In the scientific article, the archaeologists argue that Gjellestad could have been a so-called high-status ‘central-place’ in the Late Nordic Iron Age (AD 550–1050) in this part of Norway. But what does that mean?
As the name suggests, this could have been an important place.
The typical features of such places are that there are burial mounds with rich findings, possible ritual buildings, and also trade and production of goods, says Gustavsen.
The researchers aren’t sure that trade and production took place nearby, but Gustavsen believes there are good chances it did.

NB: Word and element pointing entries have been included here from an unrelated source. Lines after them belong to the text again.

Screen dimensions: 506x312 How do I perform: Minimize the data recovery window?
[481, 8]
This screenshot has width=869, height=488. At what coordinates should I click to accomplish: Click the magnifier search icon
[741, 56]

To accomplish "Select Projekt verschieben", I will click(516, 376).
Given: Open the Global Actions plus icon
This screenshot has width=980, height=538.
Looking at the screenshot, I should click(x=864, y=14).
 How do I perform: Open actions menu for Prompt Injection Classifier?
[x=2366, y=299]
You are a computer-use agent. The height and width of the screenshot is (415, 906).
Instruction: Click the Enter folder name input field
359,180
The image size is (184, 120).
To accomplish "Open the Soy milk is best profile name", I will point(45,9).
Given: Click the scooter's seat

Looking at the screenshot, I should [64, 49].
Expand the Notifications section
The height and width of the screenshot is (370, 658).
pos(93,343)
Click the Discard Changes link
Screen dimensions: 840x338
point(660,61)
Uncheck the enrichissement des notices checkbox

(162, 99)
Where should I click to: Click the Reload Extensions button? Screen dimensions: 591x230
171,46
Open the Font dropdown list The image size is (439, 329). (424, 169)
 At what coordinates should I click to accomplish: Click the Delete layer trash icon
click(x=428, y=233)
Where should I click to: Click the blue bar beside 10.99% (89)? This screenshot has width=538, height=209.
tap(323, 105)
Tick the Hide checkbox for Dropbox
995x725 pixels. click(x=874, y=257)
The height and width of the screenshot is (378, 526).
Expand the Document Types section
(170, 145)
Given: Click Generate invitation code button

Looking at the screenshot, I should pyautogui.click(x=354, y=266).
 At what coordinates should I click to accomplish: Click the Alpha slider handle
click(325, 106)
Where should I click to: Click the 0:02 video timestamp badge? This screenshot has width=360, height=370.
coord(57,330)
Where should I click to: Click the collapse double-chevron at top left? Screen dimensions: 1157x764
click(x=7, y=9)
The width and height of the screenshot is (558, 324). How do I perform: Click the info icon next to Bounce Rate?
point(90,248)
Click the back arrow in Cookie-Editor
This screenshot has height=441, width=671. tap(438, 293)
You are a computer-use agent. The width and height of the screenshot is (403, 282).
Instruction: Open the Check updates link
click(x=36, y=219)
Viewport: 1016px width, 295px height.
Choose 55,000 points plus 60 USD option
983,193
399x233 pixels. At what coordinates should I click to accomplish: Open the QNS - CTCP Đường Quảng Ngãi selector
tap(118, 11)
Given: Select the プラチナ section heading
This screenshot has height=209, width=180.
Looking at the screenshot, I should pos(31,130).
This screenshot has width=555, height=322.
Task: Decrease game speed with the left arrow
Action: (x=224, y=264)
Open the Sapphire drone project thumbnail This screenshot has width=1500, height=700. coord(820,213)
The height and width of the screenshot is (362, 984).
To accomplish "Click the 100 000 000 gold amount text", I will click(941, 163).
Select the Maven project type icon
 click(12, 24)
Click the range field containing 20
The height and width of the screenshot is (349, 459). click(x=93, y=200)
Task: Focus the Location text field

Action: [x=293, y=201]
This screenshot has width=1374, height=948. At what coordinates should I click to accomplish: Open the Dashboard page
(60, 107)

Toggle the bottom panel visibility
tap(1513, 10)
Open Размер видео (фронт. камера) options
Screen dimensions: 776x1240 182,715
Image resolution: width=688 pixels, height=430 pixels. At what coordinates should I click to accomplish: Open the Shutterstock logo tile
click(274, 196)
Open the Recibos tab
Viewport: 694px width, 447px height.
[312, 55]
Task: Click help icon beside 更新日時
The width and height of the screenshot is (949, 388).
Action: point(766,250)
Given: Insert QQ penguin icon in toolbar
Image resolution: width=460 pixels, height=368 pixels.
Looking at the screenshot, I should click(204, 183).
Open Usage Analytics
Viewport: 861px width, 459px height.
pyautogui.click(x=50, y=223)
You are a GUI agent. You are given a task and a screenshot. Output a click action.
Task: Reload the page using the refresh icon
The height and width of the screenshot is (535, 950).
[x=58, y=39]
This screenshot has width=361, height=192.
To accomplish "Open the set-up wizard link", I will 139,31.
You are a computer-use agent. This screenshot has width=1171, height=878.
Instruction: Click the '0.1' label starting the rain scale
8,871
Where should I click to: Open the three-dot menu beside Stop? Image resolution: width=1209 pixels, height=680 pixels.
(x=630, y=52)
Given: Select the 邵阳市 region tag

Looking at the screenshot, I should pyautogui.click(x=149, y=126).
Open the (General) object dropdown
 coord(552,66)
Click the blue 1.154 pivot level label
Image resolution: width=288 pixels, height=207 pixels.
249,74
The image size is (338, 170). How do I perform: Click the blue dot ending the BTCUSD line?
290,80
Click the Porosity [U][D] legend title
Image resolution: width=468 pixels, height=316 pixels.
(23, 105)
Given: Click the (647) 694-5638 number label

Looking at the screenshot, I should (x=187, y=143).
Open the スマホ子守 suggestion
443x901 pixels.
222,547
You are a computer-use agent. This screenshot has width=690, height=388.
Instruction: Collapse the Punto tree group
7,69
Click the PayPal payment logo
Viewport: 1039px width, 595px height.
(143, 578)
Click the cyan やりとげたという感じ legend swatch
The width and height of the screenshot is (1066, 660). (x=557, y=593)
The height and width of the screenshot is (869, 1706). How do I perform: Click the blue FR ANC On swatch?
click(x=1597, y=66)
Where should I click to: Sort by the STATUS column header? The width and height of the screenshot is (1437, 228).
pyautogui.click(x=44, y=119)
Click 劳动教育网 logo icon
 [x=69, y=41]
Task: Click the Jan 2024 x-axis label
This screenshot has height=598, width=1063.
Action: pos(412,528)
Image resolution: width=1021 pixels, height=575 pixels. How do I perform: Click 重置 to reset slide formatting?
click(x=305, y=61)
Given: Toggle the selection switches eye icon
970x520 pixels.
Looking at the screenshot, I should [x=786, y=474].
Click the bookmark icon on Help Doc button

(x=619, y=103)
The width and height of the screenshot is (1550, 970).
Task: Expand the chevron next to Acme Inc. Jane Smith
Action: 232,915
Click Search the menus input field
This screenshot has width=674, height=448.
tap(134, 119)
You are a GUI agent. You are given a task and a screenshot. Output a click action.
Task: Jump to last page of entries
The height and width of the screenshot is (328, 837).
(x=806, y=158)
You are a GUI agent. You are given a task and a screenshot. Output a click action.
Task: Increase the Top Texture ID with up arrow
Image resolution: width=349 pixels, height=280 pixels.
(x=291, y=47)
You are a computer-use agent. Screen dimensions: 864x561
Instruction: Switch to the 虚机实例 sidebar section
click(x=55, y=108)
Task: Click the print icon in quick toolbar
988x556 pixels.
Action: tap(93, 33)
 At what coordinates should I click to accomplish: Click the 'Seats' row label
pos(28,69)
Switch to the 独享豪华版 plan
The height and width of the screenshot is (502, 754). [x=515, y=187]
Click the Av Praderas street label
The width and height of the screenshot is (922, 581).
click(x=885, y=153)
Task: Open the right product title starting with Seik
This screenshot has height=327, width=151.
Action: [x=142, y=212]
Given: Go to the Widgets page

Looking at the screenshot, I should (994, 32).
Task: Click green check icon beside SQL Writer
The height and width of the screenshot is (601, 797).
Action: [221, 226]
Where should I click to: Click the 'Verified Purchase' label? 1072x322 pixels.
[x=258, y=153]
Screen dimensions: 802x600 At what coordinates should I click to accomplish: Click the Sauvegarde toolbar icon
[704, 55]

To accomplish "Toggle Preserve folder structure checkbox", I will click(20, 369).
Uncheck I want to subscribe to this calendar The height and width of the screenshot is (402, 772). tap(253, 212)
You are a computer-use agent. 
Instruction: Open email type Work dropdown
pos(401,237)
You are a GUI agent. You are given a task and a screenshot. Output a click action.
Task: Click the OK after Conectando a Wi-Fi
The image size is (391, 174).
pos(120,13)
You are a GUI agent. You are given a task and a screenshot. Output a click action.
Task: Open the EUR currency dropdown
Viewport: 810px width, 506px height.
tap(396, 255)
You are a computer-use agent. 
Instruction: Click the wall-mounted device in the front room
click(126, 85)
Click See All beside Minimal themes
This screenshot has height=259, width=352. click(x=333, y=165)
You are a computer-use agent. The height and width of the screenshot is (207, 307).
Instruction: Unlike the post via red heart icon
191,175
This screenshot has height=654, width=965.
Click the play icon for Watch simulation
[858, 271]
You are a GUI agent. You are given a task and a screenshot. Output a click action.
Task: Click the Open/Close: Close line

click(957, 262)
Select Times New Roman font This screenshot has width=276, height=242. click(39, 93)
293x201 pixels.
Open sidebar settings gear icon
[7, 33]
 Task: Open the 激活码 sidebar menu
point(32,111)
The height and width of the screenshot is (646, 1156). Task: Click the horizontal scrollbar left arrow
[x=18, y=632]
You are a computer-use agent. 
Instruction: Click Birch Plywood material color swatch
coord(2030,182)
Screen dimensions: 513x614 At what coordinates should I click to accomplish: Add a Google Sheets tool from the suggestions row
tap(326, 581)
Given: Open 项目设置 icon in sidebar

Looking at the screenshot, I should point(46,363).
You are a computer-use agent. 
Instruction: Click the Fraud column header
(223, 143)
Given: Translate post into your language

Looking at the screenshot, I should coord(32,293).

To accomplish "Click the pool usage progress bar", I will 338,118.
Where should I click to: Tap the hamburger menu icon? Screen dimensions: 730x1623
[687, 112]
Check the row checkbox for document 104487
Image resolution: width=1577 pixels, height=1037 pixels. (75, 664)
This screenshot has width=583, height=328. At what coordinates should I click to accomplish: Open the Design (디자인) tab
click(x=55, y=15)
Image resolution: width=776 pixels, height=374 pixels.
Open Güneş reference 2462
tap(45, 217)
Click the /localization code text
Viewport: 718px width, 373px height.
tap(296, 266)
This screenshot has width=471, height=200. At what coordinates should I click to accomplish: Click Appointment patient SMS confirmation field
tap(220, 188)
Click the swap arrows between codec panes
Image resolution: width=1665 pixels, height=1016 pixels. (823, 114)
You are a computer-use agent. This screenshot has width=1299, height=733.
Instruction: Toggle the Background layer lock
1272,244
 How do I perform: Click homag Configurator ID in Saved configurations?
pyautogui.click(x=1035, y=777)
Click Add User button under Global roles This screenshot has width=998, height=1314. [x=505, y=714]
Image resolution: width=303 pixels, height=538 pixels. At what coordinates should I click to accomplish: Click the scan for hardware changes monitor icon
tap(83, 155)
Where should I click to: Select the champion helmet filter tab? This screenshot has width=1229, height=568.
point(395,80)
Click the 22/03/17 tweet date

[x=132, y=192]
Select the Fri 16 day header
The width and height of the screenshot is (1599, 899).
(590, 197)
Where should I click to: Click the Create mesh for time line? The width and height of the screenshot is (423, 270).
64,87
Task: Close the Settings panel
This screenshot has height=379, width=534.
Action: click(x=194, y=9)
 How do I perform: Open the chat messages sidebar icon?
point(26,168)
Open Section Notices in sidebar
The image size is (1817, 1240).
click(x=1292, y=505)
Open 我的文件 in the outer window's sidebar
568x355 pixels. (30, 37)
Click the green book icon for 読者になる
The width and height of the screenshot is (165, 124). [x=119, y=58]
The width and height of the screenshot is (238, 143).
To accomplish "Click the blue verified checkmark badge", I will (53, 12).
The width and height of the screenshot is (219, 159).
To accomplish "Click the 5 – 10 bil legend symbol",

“This is a place that expresses a position of power in the landscape”, he says.
“The family or the people who made these buildings, are maintaining their position of power by showing off with these buildings and these burials mounds”, says the archaeologist.
Several other features also suggest that this was a seat for the elite. In the Gjellestad mound, where the ship was buried, they have used turf collected from a different location – which suggests that great resources were used here.
You can read more about this in this article from The Norwegian Institute for Cultural Heritage Research: The Gjellestad burial mound belonged to the Iron Age elite.
But the timeline for this place is still not clear.
The ship grave was the last addition
Several clues suggest that the first burial mounds are from around 500 AD. This is called the age of migration in Norway, and is part of the Norwegian Iron Age.
But there are few good datings from this place. Archaeologists cannot date the place based on the images from the georadar. In order to date the place properly with a carbon dating, they need biological material which has not been contaminated, for instance coal from a fire pit.
The Viking ship has so far been dated to having been built some time between late in the 700s and early in the 900s, in other words early Viking age.
“We can with certainty say that this ship grave is one of the last things that happens on this site”, says Gustavsen.
He tells sciencenorway.no that this can be interpreted in different ways. Either this is a dominant family fortifying its position by placing a large and eye-catching ship grave on the site.
“Or it could be another family coming in and taking over. They are then demonstrating the take-over by placing their ship grave in an already existing site of power”, he says, adding that:
“We may never know which it is”.
If this area is to be excavated in the future, Gustavsen believes it would be useful to get good carbon dating from the different buildings and the burial mounds. Then we could find out if the buildings were built here at the same time, or if it was a place that developed over centuries.
“We also don’t know why this place was important. Did they perhaps have control over the sea lane, or control of the roads?”.
There are still many unanswered questions about Gjellestad.